We are very happy to share that our fellow Nicholas Hlobo is participating in a group exhibition Unravel: The Power and Politics of Textiles in Art, at Barbican Centre, in London, United Kingdom
Textiles are vital to our lives. We are swaddled in them when we’re born, we wrap our bodies in them every day, and we’re shrouded in them when we die. What does it mean to imagine a needle, a loom or a garment as a tool of resistance? How can textiles unpack, question, unspool, unravel and therefore reimagine the world around us?
Bout Nicholas Hlobo work:
‘Babelana ngentloko’, 2017, Ribbon and leather on linen canvas, Courtesy the artist and Lehmann Maupin, New York, Hong Kong, Seoul and London.

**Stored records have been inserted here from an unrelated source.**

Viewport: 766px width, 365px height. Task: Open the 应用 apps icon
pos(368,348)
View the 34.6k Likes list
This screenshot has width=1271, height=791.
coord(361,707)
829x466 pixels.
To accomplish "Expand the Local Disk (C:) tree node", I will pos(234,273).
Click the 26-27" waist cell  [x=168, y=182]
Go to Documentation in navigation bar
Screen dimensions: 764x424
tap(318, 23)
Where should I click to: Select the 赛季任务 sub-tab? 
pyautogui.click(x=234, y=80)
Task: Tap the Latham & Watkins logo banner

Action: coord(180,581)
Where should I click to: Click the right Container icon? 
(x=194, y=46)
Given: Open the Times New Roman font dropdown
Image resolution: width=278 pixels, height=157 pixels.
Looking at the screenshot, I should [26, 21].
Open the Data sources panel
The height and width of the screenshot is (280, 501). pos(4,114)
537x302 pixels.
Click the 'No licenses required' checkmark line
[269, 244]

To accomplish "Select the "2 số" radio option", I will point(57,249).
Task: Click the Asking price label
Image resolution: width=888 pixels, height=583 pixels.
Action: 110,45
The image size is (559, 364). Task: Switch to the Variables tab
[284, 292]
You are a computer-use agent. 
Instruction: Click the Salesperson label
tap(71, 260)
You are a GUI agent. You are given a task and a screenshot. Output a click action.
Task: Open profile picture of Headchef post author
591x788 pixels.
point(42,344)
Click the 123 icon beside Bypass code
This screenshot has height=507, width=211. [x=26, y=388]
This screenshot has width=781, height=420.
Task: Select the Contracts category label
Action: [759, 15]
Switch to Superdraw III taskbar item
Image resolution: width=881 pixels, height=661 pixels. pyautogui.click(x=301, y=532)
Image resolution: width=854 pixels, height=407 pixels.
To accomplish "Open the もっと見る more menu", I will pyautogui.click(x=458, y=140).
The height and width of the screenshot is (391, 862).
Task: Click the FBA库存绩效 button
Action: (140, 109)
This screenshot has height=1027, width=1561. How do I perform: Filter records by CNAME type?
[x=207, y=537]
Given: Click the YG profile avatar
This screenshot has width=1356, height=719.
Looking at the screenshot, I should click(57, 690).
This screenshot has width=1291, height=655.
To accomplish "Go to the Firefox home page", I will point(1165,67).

Hlobo takes on the loaded history of painting in his series of canvases that incorporate ribbon and leather. These works defy categorisation: the artist calls them ‘paintings’ but sees himself as a sculptor, and stitching is the key technique that runs through his practice. Here he uses ribbon to suggest two intertwined bodies. They evoke tentacled watery beings, or even sexual organs that transgress any binary codes. For Hlobo, the negative and ‘craft’ associations of textile are exactly what drew him to it, for its rebellious possibilities. His choice of ribbon is deliberate in its historical associations with women’s garments.
These works have been key to Hlobo’s exploration of his own sexuality as a gay man of Xhosa heritage in South Africa. He describes how stitching represents ‘what South Africans are going through, constant revision’, and the suture of the stitch refers both to the pain of colonisation and the possibility of
healing after this suffering. If you would like to feel the texture of the materials used in this artwork, please ask the member of staff in the room ‘Wound and Repair’, who will share a sample with you.
You can see the exhibition from 13 February to 26 May, 2024.